The Last Wicked Scoundrel(Scoundrels of St. James,Book 5)(29) by Lorraine Heath
“So he did die, you left him to die.”
Catherine hesitated. “Winnie—”
“For God’s sake tell her the truth,” William snapped, “because if you don’t I will.”
Her brow deeply furrowed, Winnie jerked her gaze over to him, and not averting his was the hardest thing he’d ever done.
“Claybourne carried him out,” Catherine said on a rush, snagging Winnie’s attention once more.
“So he didn’t die?”
Sadly Catherine shook her head.
Winnie stumbled back a couple of steps. “But I saw the body.”
“You saw a body, dressed in Avendale’s clothes, wearing his rings. We arranged for Avendale to be transported to New Zealand as a criminal, under another name. We can only deduce that he either managed to escape or convinced someone to set him free.”
“You can only deduce? So you believe he’s here, wreaking havoc with my sanity, and you didn’t think I needed to know?”
Catherine nodded reluctantly. “We believed we could handle it without you being the wiser for it. You thought you were a widow—”
Winnie staggered back as though she’d taken a blow. Horrified, she looked at William and he knew she was thinking of last night, of her marriage vows, of how she’d unwittingly broken them. “I’m not a widow. My son is not the duke.”
“No one need know that,” Catherine said. “We will find him. We will set matters to right.”
“I think you all have done quite enough.” She slowly turned to face William squarely. “You robbed graves in your youth, so I assume you provided the body. Where did you get it?”
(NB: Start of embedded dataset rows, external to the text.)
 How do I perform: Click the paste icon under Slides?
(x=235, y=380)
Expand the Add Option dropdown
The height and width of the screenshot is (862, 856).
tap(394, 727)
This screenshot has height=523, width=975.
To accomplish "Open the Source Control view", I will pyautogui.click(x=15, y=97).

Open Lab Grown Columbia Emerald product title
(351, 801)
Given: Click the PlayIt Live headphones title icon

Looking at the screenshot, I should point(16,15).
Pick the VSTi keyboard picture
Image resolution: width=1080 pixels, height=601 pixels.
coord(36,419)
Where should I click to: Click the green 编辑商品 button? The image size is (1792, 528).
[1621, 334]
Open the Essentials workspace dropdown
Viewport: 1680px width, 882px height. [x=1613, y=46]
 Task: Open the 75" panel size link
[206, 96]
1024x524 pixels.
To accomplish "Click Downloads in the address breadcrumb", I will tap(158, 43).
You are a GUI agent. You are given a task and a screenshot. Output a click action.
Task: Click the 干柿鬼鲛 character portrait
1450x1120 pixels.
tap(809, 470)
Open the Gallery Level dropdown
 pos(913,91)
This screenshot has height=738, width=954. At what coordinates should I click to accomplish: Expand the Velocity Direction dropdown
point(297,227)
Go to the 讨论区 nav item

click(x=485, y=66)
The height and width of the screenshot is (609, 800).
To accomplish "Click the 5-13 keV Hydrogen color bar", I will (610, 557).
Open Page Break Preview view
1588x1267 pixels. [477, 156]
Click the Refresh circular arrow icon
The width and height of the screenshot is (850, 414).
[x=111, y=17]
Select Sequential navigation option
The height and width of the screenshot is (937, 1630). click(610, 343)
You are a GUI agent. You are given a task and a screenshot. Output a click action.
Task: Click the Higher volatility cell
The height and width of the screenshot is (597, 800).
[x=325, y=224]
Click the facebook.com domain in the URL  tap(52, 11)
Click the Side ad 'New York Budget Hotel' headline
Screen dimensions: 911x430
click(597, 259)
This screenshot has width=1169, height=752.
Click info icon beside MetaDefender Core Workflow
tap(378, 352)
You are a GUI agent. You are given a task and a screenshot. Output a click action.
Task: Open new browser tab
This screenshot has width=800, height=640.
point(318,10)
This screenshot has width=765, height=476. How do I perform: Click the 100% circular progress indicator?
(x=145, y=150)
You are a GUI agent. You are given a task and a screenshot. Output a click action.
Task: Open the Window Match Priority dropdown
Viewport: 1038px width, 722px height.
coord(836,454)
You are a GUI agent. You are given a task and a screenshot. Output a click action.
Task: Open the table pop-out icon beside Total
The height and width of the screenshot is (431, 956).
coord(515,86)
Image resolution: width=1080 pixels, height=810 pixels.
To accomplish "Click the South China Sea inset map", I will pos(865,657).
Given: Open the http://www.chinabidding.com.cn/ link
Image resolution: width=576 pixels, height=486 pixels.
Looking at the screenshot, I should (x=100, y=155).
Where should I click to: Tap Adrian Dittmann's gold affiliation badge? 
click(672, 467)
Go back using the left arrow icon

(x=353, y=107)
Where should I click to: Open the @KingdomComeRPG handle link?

“A pauper is buried in my husband’s family’s crypt?”
While it brought him no pride, he nodded.
“All along you knew he was alive. Last night—” Tears welled in her eyes. “You knew I wasn’t a widow. You knew I wasn’t . . . free.”
He had no response whatsoever to that accusation. He had known, damn him, and he’d put his needs to have her above all else.
She advanced on him. “I thought I was going mad. Things disappearing, reappearing. Sounds in the night. His scent wafting through the house, which I now realize must have been wafting in his wake. He was in my son’s room. He was in my room. You knew all this and yet you let me doubt my sanity.”
“You can’t blame him,” Catherine said. “When we decided to do this, we took a vow of secrecy.”
Winnie’s gaze never left his. “A vow more important than me.” Then she laughed, a sound that carried no joy. “Your attentions of late, were they all part of this elaborate scheme to hide what you’d done, to ensure I didn’t learn the truth?”
Easier to lie than to tell her the truth because at this point she wouldn’t believe him anyway. “I wanted to be certain I was there to protect you should he show himself.”
“You left me to suffer. You didn’t trust me not to betray you.”
“Winnie, you wept when I told you he was dead,” Catherine said.
“Of course I wept. With profound relief because no one would ever hurt me again.” She turned back to William. “Although I was mistaken there. How was I to know the pain of broken bones pales in comparison to that of a broken heart?”
“Winnie, it was never my intention to hurt you.”
She gave a caustic laugh. “Do you know that Avendale said those precise words after every time he hit me?”
Nothing else she could have said would have cut him as deeply.
Glancing quickly at the others, she said, “Please, I beg you all, don’t help me any further. I shall see to this matter myself.”
With her chin held high, she marched from the room, marched out of his life. He let her go because he knew he had killed whatever love she might have held for him.
He was vaguely aware of Catherine touching his arm. “What she said, it wasn’t fair.”
“It was completely fair.”
Avendale was alive!
Winnie let that thought hover around her as she sat in his hideous overbearing library. He was alive. She wasn’t free. She wasn’t free to love William. She wasn’t free to even kiss him!
Why hadn’t Avendale walked into the residence and announced his return?
Because he wanted to toy with her, the bastard. He no doubt blamed her for what he had suffered. As much as she wished Catherine hadn’t taken such drastic measures to keep Winnie safe, she also had to admit that she was touched by her friend’s devotion. Angry to be sure, disappointed that they had thought they couldn’t trust her, but also touched.
Three years ago, she’d been too shy to stand up for herself, had lacked confidence in her abilities. Had even thought on occasion that perhaps she deserved the rough treatment. But now she understood that Avendale had no right to pommel his fists into her, no right to treat her badly. That he thought he could return and begin to torment her anew was not to be tolerated.
She considered packing her things and taking Whit someplace where they would both be safe, but she didn’t like the way it made her feel to avoid the confrontation that she was certain would be happening very soon. So she had his governess take him to a cousin’s for a few days. She gave the servants the night off. With the doors to the library open onto the terrace, she watched as evening fell, all the while feeling as though she were being watched.